A new wildfire broke out Sunday, June 7, in a rural stretch of Central Oregon east of Highway 26 and west of Highway 97, near the boundary between Jefferson County and the Confederated Tribes of Warm Springs Reservation. The blaze has been named the Tmsh Fire.

The fire was estimated at approximately 5 acres when first reported, according to Watch Duty, the wildfire tracking service. Information from official agencies remained limited in the initial hours, with no cause, containment status, or immediate threat to nearby communities released.

The fire is burning in a sparsely populated rural zone between the two boundaries — terrain that has seen multiple fire ignitions this season as Central Oregon endures what fire managers are calling an early and aggressive fire year.
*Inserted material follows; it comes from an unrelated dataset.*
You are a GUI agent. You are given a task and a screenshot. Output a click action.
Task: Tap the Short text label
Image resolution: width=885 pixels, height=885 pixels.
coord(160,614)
An Already Busy Fire Season

The Tmsh Fire is the latest in a string of Jefferson County-area wildfires in 2026. Earlier incidents this spring include the Seagull Fire near Warm Springs in mid-May, which prompted evacuation alerts, and a separate vegetation fire on June 4 that briefly triggered a Level 3 "Go Now" evacuation order for residents along Upper Dry Creek, Beaver Drive, and George Drive in Warm Springs before being downgraded to Level 1 the same evening.
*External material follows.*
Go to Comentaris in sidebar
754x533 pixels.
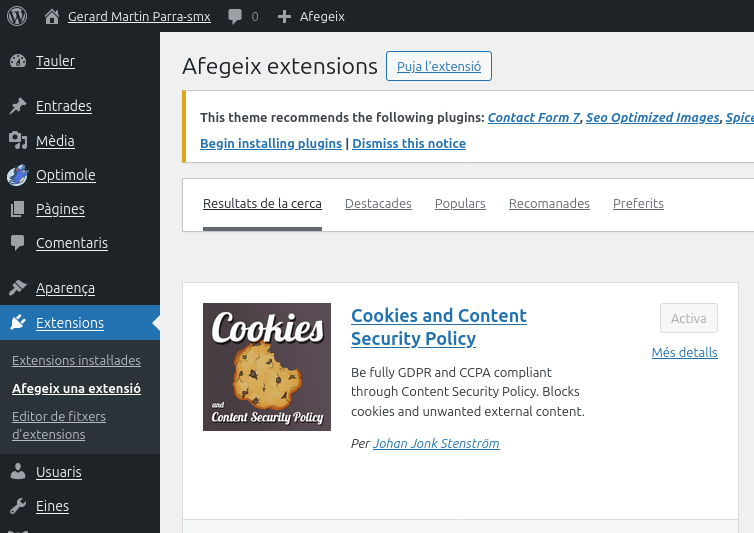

The Oregon Department of Forestry placed Jefferson County — along with Crook, Deschutes, Gilliam, and Wheeler counties — under a Regulated Use Closure effective May 18, restricting campfires, chainsaw use, off-road driving, and fireworks across forest protection districts. That closure remains in effect.

What to Watch

Residents near the Highway 26 corridor and the Warm Springs Reservation boundary are urged to monitor Watch Duty and Frontier Regional 911 for the latest evacuation status updates. Jefferson County Emergency Management advises all residents in fire-prone areas to have a go-bag ready and know their evacuation routes.

Current fire danger across the region is rated High, driven by warm, dry, and windy conditions that arrived unusually early this year — conditions ODF noted are more typical of mid-June and beyond.

The Madras Bulletin will continue to update this developing story as more information becomes available from fire agencies and the Confederated Tribes of Warm Springs.